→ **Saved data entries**
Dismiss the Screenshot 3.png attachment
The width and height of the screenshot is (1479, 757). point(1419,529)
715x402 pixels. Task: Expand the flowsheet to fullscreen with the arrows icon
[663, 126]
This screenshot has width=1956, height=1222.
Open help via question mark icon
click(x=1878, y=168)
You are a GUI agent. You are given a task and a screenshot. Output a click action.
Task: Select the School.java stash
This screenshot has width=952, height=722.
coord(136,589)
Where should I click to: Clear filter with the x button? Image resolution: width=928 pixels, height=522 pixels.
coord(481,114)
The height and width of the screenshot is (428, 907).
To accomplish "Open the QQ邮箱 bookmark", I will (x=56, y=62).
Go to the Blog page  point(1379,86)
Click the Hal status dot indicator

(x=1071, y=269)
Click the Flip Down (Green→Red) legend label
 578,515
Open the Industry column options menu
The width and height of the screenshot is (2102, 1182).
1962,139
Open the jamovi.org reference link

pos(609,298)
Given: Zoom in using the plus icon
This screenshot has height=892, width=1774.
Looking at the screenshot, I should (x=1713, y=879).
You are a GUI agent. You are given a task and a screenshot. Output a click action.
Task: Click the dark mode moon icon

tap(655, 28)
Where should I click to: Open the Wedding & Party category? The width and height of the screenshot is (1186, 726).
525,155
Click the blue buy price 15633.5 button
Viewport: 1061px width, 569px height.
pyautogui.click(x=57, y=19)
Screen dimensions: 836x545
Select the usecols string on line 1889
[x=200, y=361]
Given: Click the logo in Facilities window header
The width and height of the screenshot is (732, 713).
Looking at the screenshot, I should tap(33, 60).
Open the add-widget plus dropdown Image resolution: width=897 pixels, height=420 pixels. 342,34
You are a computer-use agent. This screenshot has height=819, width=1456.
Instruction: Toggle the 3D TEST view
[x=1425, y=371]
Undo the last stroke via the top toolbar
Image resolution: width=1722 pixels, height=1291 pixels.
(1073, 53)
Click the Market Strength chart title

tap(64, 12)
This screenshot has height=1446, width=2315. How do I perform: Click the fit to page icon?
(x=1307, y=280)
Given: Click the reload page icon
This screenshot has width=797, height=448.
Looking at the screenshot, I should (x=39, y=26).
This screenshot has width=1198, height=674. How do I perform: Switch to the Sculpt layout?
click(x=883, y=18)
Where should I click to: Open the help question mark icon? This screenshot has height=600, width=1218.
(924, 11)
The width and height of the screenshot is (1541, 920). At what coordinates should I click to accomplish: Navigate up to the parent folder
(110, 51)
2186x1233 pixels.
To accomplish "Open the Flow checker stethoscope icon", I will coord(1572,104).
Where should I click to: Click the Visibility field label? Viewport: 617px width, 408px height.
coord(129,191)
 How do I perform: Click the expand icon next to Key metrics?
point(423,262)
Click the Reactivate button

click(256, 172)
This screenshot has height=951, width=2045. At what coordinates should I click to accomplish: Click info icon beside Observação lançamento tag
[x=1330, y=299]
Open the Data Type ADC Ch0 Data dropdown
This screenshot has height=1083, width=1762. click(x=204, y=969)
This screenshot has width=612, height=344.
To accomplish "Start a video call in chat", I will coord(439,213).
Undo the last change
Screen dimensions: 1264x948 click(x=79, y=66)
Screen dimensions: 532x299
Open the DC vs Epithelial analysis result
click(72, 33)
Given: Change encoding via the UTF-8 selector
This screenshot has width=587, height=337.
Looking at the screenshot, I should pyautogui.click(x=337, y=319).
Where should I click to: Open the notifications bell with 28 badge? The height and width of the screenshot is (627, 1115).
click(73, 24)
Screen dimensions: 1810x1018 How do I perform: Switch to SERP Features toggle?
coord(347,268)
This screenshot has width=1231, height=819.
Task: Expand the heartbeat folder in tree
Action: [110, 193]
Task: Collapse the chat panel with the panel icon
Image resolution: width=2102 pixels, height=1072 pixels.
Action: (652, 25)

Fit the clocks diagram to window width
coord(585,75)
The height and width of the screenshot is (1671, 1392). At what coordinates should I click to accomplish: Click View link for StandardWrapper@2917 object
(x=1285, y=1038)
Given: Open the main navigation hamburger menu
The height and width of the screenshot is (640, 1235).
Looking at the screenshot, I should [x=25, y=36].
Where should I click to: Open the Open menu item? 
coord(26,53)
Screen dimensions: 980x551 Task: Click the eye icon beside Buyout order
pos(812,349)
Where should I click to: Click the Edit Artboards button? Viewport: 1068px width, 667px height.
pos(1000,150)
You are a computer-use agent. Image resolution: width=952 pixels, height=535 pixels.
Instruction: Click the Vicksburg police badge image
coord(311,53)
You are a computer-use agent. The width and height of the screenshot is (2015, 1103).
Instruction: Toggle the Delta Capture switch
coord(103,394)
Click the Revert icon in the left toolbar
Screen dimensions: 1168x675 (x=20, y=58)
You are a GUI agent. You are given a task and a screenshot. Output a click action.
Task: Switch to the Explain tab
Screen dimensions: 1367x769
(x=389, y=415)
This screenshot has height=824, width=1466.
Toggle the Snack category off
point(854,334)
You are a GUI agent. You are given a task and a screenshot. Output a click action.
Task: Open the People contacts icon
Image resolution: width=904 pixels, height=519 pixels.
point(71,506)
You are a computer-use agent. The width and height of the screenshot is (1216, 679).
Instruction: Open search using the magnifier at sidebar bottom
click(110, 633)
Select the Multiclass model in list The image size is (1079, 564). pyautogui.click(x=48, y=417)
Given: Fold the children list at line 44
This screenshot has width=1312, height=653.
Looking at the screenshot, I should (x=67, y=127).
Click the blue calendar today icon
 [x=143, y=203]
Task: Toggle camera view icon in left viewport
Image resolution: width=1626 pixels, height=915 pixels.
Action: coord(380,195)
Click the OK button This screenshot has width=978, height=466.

→ **WORK TO BE COMPLETED**
Look through the entries above and report the number of lines that contain "chat". Write only the number.

→ **SOLVED PROBLEM**
2